Performance of cystatin C-based equations in a pediatric cohort at high risk of kidney injury
- First Online:
- Cite this article as:
- Nehus, E.J., Laskin, B.L., Kathman, T.I. et al. Pediatr Nephrol (2013) 28: 453. doi:10.1007/s00467-012-2341-3
- 550 Downloads
Limited data exist on the performance of cystatin C-based glomerular filtration rate (GFR) equations in pediatric transplant recipients and other high-risk patients. The aim of our study was therefore to evaluate the performance of current cystatin C-based equations in this population.

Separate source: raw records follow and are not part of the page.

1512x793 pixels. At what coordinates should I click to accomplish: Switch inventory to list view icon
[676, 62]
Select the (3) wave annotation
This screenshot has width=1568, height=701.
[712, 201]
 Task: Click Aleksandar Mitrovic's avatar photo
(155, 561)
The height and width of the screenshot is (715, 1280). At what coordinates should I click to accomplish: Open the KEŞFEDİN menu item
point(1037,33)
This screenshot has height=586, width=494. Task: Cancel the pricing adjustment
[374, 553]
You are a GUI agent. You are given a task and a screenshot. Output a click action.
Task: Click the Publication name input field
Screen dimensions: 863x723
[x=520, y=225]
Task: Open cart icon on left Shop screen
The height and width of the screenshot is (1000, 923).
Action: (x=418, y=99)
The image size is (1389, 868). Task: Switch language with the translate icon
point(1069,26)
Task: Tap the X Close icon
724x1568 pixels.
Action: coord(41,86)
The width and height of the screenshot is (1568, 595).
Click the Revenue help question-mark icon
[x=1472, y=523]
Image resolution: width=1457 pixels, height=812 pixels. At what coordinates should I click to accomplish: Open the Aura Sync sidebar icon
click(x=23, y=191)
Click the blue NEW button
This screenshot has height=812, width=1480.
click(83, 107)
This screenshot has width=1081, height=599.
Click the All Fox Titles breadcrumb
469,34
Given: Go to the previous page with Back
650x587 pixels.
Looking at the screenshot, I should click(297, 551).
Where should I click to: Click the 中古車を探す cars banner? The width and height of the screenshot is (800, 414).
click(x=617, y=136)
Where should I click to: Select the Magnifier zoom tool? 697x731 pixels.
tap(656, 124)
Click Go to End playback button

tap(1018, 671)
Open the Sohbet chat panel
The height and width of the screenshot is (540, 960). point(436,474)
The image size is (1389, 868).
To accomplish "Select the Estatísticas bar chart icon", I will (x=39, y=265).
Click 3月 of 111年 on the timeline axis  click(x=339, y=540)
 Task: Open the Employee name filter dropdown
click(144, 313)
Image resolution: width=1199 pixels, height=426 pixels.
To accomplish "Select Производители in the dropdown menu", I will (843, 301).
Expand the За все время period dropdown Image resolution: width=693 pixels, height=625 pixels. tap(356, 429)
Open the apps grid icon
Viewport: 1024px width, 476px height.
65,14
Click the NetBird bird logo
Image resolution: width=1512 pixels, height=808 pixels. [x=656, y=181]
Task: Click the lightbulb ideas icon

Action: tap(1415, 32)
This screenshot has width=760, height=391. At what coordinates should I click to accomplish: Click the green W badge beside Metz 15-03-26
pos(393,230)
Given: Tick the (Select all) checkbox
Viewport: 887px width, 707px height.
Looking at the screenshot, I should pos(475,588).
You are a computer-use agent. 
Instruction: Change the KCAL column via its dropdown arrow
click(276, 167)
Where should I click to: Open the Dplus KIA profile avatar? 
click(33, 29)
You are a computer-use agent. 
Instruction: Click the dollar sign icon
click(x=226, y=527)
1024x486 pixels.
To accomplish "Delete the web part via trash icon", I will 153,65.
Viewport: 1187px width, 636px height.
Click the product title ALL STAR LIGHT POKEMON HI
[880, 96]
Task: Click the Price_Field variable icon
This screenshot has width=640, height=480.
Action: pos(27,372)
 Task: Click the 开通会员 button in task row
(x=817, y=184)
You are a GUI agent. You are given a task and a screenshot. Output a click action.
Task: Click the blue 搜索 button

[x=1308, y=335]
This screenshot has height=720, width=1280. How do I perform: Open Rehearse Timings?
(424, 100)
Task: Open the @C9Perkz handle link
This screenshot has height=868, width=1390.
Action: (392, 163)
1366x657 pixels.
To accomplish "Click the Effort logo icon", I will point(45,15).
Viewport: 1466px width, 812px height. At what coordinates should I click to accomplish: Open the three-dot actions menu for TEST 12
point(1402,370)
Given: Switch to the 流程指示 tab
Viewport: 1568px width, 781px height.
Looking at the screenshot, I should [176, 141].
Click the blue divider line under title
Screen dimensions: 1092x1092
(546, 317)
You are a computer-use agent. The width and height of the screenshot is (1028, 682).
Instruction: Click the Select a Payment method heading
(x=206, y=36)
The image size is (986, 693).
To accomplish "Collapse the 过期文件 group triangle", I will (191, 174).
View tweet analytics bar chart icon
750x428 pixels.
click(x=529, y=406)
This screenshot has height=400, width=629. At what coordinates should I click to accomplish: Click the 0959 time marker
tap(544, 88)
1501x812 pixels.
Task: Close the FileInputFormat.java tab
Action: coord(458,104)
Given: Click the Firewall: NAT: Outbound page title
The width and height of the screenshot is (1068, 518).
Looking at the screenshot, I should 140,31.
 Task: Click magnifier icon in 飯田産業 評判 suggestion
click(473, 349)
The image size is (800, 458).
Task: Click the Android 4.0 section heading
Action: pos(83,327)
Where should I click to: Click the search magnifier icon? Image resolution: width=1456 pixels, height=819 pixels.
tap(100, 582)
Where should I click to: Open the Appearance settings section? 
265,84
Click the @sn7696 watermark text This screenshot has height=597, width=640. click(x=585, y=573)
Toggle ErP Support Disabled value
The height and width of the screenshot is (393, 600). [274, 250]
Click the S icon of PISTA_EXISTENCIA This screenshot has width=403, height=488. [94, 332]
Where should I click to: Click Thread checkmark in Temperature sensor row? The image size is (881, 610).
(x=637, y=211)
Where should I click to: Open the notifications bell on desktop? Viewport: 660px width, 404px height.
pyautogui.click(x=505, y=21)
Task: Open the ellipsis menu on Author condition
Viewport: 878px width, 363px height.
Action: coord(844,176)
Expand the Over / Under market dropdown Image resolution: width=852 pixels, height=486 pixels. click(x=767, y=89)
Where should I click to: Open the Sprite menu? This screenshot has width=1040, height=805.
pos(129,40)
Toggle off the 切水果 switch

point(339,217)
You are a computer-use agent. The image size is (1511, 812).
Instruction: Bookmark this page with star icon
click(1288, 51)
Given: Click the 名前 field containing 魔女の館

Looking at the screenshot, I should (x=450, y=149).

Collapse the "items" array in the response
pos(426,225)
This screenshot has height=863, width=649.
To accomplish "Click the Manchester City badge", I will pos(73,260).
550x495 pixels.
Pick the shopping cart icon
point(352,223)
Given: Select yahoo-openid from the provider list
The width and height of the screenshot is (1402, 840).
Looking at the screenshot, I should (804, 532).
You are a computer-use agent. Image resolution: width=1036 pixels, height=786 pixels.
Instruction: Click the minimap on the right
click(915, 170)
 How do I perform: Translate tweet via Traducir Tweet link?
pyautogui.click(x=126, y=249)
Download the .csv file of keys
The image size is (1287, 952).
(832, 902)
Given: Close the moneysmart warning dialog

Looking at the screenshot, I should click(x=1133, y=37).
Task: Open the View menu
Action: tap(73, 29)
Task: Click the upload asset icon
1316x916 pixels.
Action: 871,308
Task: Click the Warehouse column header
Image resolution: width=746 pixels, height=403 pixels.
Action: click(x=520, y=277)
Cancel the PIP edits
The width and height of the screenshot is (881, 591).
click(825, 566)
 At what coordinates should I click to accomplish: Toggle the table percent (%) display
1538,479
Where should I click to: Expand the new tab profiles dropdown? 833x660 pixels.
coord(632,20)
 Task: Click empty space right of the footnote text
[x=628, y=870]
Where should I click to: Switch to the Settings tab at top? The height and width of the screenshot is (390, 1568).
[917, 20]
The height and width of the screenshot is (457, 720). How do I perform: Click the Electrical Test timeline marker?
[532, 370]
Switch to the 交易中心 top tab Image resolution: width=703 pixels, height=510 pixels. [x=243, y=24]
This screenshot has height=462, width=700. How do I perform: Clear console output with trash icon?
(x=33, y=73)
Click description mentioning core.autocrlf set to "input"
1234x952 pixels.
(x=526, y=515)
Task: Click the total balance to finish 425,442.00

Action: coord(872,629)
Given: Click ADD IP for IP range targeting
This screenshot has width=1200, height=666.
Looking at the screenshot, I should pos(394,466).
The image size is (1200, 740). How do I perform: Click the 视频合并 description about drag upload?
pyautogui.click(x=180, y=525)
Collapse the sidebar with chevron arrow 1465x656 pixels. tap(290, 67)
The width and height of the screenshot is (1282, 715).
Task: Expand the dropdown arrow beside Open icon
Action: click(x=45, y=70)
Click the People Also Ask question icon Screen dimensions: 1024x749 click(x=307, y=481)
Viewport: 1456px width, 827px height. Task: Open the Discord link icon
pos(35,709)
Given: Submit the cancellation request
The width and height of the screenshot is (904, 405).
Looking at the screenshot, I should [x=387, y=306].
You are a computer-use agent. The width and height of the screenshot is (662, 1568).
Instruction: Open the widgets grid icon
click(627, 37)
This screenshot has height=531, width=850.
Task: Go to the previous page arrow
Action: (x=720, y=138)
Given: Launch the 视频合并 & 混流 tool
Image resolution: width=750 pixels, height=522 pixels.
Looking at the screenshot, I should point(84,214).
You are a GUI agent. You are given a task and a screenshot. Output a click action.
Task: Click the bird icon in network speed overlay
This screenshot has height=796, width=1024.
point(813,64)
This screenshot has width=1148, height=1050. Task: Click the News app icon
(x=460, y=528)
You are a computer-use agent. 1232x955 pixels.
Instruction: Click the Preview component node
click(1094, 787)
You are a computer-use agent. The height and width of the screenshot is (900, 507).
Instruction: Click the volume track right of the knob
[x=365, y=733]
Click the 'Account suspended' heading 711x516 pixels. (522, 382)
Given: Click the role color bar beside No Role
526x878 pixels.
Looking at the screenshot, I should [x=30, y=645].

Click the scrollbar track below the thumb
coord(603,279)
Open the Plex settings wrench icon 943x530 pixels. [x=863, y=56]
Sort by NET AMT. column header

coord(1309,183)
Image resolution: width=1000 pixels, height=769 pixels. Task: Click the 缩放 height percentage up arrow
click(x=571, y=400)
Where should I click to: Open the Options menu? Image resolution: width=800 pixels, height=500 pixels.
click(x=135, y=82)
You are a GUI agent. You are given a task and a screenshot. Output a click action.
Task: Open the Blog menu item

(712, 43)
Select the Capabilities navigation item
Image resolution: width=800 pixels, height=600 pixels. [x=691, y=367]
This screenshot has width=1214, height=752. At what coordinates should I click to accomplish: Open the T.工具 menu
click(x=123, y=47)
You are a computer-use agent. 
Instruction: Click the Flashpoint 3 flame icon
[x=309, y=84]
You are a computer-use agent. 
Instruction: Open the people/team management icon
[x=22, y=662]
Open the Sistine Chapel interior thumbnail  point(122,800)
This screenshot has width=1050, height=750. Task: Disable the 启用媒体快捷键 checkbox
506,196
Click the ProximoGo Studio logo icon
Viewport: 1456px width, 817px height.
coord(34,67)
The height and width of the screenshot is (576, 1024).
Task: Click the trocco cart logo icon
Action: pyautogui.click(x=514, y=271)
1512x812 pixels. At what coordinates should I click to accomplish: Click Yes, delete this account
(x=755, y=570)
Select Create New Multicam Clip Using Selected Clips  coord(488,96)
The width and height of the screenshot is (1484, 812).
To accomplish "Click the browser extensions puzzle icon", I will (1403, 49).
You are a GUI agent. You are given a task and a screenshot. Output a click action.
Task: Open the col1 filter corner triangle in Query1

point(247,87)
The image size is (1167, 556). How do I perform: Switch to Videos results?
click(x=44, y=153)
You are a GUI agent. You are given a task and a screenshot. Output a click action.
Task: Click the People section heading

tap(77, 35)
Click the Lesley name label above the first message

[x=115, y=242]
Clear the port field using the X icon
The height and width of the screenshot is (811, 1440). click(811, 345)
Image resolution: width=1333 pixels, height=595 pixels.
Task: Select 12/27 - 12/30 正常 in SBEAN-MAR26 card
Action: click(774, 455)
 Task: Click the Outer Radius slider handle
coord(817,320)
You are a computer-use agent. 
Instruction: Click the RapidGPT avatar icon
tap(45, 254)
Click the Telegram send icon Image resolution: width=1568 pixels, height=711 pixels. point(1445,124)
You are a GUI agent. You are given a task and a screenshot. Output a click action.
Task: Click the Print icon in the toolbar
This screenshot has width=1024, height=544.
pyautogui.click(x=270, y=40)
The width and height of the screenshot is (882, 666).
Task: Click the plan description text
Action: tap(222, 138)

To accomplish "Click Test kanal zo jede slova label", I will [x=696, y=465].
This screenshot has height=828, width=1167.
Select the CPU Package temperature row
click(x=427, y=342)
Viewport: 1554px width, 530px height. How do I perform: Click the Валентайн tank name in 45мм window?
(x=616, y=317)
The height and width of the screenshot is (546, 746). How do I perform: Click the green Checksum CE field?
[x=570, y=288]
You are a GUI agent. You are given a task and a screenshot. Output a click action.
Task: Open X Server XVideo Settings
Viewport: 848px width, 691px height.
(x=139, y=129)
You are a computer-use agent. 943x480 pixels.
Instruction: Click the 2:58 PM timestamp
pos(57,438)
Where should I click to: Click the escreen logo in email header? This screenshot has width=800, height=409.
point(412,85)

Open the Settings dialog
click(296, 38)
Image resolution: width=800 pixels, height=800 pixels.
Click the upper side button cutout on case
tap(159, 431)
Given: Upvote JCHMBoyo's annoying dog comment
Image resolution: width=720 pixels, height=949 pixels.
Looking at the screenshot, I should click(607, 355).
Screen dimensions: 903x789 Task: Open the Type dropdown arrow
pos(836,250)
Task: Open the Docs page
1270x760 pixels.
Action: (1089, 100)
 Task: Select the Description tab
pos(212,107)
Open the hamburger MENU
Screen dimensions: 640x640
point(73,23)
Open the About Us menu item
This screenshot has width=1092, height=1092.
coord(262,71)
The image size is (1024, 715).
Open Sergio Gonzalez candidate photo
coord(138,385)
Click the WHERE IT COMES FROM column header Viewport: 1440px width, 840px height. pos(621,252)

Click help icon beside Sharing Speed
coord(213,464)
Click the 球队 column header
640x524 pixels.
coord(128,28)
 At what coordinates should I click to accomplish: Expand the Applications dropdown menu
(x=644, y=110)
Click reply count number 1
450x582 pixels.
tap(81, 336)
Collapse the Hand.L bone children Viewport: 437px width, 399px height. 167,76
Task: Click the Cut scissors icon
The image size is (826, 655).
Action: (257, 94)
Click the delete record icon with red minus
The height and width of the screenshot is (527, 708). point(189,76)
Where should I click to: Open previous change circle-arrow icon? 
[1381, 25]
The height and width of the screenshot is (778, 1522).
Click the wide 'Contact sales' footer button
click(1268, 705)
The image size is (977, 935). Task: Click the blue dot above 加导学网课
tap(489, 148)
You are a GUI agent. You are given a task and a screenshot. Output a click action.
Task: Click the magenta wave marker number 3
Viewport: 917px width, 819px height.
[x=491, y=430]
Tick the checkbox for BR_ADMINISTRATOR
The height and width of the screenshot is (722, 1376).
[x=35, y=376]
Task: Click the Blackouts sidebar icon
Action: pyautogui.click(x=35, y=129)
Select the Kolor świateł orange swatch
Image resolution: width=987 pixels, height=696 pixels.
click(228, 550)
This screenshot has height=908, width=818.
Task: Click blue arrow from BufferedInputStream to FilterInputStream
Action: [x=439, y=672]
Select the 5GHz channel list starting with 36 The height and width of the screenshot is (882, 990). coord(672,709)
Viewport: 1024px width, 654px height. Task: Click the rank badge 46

This was a retrospective, cross-sectional study of 141 consecutive patients (58 % post-transplant) who received a nuclear medicine GFR (NucGFR) examination using 99mTc- diethylenetriaminepentaacetic acid at our institution. Subjects included children receiving liver, kidney or hematopoietic stem cell transplants and patients with oncologic or urologic disease. GFR estimates using published GFR estimating equations, including those based on cystatin C (Filler, Zappitelli, Larsson, Hoek, Rule and Le Bricon equations, respectively) and on both cystatin C and creatinine (Zappitelli, Bouvet and Schwartz equations, respectively), were evaluated and compared to the NucGFR measurement using Bland–Altman analysis.
The mean NucGFR was 95 (interquartile range 76–111) ml/min/1.73 m2. Of the cystatin C-based equations, the Rule, Hoek, Zappitelli and Schwartz (2009 CKiD equation) formulas provided the closest agreement to the NucGFR estimate. All other formulas overestimated the GFR in our cohort.
Cystatin C-based GFR formulas can provide an accurate estimation of NucGFR in a pediatric population with a high proportion of transplant recipients and oncology patients.